Top of Source information

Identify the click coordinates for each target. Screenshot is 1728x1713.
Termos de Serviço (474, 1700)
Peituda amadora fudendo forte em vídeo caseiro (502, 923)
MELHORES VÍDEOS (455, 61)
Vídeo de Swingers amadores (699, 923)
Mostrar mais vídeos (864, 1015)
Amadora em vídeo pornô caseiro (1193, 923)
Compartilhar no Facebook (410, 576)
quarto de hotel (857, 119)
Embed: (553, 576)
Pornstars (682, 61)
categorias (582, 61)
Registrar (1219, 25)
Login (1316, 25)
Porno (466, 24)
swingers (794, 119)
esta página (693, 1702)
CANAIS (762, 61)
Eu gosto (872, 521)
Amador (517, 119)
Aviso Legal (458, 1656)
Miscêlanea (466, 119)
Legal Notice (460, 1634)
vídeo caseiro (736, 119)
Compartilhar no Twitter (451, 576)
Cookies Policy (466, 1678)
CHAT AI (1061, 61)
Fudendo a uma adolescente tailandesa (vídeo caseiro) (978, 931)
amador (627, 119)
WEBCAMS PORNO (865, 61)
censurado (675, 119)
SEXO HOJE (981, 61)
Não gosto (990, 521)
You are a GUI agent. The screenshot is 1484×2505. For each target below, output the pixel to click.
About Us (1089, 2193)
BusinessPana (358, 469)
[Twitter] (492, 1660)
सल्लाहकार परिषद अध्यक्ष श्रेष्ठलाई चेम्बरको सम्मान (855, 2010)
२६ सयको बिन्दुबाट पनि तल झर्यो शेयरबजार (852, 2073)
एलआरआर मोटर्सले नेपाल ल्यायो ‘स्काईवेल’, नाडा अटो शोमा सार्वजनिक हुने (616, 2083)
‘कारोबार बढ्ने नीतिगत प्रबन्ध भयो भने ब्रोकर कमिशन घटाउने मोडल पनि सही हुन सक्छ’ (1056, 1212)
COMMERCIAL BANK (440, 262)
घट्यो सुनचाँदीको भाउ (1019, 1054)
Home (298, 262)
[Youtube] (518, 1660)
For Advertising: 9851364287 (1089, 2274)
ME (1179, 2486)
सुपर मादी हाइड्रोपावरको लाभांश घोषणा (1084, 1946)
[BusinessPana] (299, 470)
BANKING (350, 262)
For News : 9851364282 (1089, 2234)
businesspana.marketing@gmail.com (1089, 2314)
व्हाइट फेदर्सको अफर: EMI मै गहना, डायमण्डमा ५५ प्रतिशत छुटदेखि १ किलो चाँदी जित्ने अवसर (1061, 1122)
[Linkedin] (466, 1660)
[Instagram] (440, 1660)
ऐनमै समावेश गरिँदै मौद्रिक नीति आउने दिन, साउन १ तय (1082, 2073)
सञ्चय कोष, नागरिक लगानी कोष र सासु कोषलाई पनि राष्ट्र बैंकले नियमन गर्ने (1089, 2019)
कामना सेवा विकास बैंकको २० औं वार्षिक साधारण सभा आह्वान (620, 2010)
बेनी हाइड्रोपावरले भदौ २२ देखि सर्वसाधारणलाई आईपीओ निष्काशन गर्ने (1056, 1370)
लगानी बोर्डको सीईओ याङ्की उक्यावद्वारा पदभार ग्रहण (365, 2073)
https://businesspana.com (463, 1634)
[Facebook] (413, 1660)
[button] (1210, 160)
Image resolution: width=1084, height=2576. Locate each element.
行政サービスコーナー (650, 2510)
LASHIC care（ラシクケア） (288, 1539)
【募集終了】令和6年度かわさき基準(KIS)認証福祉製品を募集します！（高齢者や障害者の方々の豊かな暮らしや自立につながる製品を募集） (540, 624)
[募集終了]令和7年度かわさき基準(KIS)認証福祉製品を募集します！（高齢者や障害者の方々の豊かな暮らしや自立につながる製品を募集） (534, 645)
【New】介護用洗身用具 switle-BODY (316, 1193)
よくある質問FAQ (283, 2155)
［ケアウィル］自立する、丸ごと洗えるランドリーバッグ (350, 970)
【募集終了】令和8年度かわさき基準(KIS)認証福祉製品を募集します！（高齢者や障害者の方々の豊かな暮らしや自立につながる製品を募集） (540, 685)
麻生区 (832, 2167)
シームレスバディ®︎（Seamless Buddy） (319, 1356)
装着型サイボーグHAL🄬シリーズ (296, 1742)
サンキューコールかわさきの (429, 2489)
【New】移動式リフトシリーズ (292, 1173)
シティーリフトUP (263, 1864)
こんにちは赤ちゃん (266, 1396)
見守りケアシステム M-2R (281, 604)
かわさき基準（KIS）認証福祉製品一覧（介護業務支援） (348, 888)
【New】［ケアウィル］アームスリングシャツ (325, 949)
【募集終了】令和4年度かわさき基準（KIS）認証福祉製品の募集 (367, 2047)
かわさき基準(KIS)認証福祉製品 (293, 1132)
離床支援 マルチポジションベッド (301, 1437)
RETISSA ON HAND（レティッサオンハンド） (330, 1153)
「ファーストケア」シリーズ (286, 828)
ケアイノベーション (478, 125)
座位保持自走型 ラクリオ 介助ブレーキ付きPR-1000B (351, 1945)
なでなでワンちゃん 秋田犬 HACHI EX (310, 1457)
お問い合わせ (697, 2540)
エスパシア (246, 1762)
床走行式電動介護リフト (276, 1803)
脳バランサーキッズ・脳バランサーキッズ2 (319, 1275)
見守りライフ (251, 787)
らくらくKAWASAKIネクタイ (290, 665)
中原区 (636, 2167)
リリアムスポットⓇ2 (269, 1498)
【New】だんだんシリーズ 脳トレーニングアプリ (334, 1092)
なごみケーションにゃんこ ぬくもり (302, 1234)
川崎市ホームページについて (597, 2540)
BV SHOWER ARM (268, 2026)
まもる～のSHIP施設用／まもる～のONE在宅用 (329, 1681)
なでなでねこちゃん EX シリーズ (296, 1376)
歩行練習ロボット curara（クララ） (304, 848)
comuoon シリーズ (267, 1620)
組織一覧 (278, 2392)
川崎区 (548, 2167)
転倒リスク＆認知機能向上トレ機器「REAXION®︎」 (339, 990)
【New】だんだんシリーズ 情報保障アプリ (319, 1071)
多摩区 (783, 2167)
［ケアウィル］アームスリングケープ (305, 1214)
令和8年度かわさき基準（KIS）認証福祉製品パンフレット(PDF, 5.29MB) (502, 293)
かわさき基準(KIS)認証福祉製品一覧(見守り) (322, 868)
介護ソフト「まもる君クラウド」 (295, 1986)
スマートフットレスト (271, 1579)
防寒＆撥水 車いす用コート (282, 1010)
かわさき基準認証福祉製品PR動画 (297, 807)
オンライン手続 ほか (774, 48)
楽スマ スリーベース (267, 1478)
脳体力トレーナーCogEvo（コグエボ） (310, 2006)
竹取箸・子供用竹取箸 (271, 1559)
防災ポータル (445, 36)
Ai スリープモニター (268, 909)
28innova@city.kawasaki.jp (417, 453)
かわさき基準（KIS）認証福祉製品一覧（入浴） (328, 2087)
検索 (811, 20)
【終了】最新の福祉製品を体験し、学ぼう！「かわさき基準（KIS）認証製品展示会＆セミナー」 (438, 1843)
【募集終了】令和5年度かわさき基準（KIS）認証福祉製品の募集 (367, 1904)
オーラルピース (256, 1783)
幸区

Bottom of Source information

| Description of the task |
The required answer is the exact run of lines above starting at the line with "censurado (675, 119)" and ending at the line with "BANKING (350, 262)", with both ends present.

| Result |
censurado (675, 119)
SEXO HOJE (981, 61)
Não gosto (990, 521)
You are a GUI agent. The screenshot is 1484×2505. For each target below, output the pixel to click.
About Us (1089, 2193)
BusinessPana (358, 469)
[Twitter] (492, 1660)
सल्लाहकार परिषद अध्यक्ष श्रेष्ठलाई चेम्बरको सम्मान (855, 2010)
२६ सयको बिन्दुबाट पनि तल झर्यो शेयरबजार (852, 2073)
एलआरआर मोटर्सले नेपाल ल्यायो ‘स्काईवेल’, नाडा अटो शोमा सार्वजनिक हुने (616, 2083)
‘कारोबार बढ्ने नीतिगत प्रबन्ध भयो भने ब्रोकर कमिशन घटाउने मोडल पनि सही हुन सक्छ’ (1056, 1212)
COMMERCIAL BANK (440, 262)
घट्यो सुनचाँदीको भाउ (1019, 1054)
Home (298, 262)
[Youtube] (518, 1660)
For Advertising: 9851364287 (1089, 2274)
ME (1179, 2486)
सुपर मादी हाइड्रोपावरको लाभांश घोषणा (1084, 1946)
[BusinessPana] (299, 470)
BANKING (350, 262)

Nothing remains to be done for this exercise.